The transfer pricing regime is a crucial issue for the Internal Revenue Service (IRS), as it gives rise to a series of tax obligations and, along with these, significant fines for non-compliance. In this regard, the federal tax rules provide alternatives to reduce the risk of transfer pricing penalties.
Likewise, there are approaches from tax treaties and the guidance IRS provides to ensure certainty to companies in their transactions with related parties. Therefore, recommendations will be given to companies to improve the transfer pricing approach.
Transfer Pricing Penalties
In the United States, most tax penalties imposed under federal tax law are limited to about 20 percent of the amount of tax at issue. However, in the transfer pricing context, gross overvaluations or undervaluations used in intercompany transactions can result in penalties of up to 40 percent of the tax liability.

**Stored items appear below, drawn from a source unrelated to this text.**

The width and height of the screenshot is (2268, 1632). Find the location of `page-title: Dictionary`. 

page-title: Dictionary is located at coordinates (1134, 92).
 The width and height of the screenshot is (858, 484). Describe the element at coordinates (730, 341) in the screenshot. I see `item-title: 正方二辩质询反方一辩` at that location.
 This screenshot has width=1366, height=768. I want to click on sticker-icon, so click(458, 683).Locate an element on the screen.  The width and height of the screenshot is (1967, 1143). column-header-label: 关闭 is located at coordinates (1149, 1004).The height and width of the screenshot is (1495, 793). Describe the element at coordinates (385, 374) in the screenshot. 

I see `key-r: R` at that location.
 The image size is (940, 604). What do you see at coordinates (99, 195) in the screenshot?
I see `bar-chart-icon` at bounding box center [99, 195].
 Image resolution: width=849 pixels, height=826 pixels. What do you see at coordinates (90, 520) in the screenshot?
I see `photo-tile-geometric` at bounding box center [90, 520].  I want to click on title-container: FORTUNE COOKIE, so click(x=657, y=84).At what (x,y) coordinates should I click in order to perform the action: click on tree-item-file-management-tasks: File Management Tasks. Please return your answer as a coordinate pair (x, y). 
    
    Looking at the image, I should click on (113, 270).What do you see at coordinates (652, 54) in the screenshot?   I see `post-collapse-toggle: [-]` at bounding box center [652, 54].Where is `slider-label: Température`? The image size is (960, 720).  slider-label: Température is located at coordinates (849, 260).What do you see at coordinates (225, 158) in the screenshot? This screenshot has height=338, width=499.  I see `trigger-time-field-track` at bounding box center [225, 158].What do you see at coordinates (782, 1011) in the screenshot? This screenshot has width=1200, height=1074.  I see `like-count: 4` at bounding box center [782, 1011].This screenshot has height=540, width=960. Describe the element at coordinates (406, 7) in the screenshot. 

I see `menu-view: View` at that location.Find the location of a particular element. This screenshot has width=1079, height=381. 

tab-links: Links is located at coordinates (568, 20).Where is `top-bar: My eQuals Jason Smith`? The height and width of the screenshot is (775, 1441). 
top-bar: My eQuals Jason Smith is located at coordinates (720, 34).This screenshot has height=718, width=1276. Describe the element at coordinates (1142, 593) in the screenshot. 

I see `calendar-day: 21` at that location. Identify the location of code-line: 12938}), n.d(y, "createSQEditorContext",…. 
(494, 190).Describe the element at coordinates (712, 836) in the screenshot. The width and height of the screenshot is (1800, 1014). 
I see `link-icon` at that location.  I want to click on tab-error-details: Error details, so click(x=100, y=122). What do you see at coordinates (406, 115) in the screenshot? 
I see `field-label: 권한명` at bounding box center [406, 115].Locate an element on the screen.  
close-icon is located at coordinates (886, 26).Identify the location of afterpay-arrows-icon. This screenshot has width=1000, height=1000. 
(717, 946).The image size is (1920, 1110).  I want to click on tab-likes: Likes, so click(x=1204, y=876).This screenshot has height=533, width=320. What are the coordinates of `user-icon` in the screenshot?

On the other hand, the cost of defending against an audit can be astronomical. The Amgen case is a perfect example of a transfer pricing dispute.
- To implement an adequate transfer pricing strategy that considers the operations and risks assumed by your company’s subsidiaries.
- To have internal transfer pricing documentation ready according to the requirements requested by the IRS with the help of specialists such as TPC Group.
- Ensure that agreements between companies in the same group comply with transfer pricing policies.
- Seek an advanced pricing agreement with the IRS, especially for approval of your approach for transactions with your related parties over a long period.
- Seek a bilateral pricing agreement with the IRS and the tax authorities of the countries in which your company’s subsidiaries operate.